• _EXERCISE_: Nothing but an exact copy is wanted here: the line with "Ricerca avanzata (530, 205)" and all the lines that follow it in the entries below.

• _SOURCE MATERIAL_:
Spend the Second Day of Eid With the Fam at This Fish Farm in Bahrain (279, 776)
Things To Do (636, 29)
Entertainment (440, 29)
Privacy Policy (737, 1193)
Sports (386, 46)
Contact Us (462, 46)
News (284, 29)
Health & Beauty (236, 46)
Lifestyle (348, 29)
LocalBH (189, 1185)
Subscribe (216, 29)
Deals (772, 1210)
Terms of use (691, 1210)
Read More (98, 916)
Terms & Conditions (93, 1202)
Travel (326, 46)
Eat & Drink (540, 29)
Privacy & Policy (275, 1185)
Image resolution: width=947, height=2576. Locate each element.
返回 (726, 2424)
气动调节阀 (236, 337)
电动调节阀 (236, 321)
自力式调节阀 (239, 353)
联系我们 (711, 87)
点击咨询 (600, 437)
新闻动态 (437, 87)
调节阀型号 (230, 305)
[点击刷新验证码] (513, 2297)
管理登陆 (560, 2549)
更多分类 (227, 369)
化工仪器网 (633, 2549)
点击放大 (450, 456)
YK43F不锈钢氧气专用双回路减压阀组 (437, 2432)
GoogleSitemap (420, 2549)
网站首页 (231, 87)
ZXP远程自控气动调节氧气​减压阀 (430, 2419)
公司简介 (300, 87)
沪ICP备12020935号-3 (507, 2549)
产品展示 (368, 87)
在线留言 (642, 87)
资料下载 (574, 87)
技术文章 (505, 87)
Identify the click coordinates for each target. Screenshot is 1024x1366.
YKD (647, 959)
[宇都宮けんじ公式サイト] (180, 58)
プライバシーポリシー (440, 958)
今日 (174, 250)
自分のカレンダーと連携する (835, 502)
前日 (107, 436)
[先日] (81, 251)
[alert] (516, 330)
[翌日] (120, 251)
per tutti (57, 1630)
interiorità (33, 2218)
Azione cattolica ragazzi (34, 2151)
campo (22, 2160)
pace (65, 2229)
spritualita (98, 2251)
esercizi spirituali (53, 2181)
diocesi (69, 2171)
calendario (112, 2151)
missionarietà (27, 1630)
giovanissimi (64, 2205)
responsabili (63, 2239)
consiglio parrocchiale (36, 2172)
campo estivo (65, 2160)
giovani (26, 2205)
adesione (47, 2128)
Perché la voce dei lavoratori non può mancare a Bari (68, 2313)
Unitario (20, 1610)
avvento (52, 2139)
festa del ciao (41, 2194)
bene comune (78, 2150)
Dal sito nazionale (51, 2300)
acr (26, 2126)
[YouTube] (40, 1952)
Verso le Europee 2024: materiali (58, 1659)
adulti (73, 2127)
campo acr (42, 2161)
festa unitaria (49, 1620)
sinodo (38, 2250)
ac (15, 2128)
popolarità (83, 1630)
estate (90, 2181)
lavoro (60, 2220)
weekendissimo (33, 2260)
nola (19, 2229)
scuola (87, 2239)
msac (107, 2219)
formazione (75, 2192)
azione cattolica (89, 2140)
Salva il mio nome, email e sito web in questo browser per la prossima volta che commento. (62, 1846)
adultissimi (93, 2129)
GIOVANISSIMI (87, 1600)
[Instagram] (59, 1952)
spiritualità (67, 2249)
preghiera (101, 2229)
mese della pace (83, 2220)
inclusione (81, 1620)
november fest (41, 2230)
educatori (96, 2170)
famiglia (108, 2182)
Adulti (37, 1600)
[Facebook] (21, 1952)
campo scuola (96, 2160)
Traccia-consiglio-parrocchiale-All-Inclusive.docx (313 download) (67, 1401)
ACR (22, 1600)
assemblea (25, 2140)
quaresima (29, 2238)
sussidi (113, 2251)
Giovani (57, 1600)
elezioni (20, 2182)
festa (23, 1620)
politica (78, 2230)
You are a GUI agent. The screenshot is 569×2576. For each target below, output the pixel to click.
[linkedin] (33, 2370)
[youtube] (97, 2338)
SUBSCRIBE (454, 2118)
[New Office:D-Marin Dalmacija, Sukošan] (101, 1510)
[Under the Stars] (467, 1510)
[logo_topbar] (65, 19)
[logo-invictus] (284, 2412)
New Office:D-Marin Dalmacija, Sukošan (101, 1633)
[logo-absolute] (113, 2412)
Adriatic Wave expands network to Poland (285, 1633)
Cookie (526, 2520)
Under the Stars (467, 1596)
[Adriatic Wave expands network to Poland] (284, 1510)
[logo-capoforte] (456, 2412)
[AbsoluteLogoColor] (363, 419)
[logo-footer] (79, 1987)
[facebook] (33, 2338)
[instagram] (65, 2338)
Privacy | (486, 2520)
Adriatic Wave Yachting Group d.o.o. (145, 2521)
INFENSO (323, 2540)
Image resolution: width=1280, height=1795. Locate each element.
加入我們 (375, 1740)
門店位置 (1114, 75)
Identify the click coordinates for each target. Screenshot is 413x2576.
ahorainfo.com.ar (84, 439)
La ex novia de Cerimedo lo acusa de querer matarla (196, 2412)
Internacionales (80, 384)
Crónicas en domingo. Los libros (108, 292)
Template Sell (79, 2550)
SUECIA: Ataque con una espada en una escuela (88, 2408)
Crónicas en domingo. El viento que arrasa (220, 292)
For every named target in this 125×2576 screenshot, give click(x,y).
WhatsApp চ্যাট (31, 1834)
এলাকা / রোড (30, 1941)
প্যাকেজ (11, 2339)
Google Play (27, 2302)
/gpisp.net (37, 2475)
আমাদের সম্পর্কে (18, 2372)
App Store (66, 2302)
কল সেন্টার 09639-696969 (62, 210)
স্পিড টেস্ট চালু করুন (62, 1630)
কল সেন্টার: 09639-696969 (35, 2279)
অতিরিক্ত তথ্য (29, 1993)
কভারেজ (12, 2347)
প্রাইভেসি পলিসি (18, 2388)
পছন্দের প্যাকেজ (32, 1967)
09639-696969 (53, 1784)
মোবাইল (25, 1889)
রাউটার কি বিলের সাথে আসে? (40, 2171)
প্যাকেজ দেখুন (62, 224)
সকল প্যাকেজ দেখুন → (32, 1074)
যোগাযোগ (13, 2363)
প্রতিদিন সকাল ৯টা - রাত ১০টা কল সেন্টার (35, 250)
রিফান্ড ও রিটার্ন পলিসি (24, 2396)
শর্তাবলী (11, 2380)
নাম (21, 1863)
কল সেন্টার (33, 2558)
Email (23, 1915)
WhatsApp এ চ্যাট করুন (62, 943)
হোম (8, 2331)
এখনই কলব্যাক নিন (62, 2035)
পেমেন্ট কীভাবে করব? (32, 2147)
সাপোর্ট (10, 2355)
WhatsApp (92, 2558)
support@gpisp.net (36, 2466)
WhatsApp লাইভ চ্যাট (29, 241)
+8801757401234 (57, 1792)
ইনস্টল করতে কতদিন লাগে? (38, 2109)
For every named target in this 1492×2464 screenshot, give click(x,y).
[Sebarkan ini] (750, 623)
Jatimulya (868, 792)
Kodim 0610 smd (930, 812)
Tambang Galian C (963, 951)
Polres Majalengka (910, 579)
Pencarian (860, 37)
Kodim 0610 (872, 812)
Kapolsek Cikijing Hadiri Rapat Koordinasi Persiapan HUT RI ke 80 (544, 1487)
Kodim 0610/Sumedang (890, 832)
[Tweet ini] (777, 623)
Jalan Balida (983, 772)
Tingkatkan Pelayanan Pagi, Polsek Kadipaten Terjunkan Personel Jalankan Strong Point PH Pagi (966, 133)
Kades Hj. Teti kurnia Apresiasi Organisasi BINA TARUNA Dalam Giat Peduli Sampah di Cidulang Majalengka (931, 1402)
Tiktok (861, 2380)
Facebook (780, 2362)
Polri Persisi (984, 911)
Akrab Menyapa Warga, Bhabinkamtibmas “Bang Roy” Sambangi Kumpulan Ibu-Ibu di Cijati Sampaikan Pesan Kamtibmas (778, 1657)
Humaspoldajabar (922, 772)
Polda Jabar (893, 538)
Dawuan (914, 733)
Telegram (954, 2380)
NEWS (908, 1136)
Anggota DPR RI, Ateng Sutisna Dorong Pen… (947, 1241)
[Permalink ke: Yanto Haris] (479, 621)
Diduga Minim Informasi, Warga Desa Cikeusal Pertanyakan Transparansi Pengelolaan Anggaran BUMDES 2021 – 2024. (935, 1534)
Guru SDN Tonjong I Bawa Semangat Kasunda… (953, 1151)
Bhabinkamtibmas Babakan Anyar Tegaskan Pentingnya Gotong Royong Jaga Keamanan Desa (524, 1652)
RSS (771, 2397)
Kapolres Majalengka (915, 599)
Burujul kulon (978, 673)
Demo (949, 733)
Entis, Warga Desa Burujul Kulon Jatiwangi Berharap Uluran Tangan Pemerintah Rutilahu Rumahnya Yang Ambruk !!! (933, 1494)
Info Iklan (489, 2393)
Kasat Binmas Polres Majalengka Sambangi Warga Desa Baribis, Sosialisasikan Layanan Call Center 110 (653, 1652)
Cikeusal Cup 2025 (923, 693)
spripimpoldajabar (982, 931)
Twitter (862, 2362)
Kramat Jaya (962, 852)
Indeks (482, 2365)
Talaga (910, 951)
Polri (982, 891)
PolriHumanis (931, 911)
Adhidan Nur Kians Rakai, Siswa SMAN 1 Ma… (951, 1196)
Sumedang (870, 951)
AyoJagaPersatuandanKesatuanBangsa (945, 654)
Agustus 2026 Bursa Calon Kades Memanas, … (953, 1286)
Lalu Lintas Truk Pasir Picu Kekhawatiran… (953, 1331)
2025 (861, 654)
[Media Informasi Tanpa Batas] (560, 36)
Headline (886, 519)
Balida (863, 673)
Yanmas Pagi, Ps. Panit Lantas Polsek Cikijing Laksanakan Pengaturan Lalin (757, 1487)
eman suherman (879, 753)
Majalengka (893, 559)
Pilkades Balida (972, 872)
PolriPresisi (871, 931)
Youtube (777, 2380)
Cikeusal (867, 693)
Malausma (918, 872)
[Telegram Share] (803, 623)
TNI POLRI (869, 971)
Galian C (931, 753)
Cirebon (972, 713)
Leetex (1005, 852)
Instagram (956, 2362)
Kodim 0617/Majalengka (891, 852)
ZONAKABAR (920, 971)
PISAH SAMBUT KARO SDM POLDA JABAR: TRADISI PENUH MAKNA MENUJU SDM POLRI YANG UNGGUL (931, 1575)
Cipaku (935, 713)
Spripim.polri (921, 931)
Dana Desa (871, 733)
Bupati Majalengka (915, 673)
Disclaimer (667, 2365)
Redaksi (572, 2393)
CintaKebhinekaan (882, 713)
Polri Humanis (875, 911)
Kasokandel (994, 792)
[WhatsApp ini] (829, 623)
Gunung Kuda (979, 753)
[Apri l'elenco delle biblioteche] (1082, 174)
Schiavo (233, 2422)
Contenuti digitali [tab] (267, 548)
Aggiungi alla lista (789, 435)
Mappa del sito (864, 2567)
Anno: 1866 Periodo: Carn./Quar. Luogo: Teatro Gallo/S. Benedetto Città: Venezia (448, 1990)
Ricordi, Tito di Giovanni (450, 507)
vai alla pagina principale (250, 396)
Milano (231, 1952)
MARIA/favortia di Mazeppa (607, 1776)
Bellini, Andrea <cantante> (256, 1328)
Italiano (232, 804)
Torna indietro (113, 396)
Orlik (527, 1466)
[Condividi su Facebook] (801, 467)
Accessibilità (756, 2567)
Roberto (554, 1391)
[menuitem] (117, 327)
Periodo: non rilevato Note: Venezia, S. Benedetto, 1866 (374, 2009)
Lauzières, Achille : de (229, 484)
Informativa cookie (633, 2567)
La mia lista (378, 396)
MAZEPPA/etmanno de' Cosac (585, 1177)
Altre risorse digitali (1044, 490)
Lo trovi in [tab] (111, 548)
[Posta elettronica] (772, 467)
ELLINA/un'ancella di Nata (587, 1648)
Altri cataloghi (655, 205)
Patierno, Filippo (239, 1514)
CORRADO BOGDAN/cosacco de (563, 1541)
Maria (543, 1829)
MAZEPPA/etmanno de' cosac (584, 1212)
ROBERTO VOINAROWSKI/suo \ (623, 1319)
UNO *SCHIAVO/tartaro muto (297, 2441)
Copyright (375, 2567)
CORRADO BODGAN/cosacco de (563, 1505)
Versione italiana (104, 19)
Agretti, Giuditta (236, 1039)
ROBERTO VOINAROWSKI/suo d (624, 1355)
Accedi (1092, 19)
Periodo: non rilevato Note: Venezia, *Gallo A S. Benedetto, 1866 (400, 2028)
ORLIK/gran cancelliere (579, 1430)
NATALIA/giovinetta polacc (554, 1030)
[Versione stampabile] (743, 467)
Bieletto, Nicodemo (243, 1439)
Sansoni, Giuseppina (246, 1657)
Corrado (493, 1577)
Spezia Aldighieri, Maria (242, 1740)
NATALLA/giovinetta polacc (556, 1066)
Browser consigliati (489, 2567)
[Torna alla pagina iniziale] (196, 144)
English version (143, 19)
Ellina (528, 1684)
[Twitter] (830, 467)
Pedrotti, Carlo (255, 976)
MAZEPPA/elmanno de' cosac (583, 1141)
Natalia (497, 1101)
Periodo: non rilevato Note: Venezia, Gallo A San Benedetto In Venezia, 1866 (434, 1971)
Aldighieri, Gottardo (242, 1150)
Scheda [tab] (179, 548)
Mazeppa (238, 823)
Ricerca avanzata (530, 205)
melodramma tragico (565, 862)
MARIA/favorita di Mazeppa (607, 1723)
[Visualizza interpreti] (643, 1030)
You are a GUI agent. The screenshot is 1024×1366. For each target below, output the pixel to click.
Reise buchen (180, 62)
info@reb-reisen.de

• _TASK OUTPUT_:
Ricerca avanzata (530, 205)
melodramma tragico (565, 862)
MARIA/favorita di Mazeppa (607, 1723)
[Visualizza interpreti] (643, 1030)
You are a GUI agent. The screenshot is 1024×1366. For each target below, output the pixel to click.
Reise buchen (180, 62)
info@reb-reisen.de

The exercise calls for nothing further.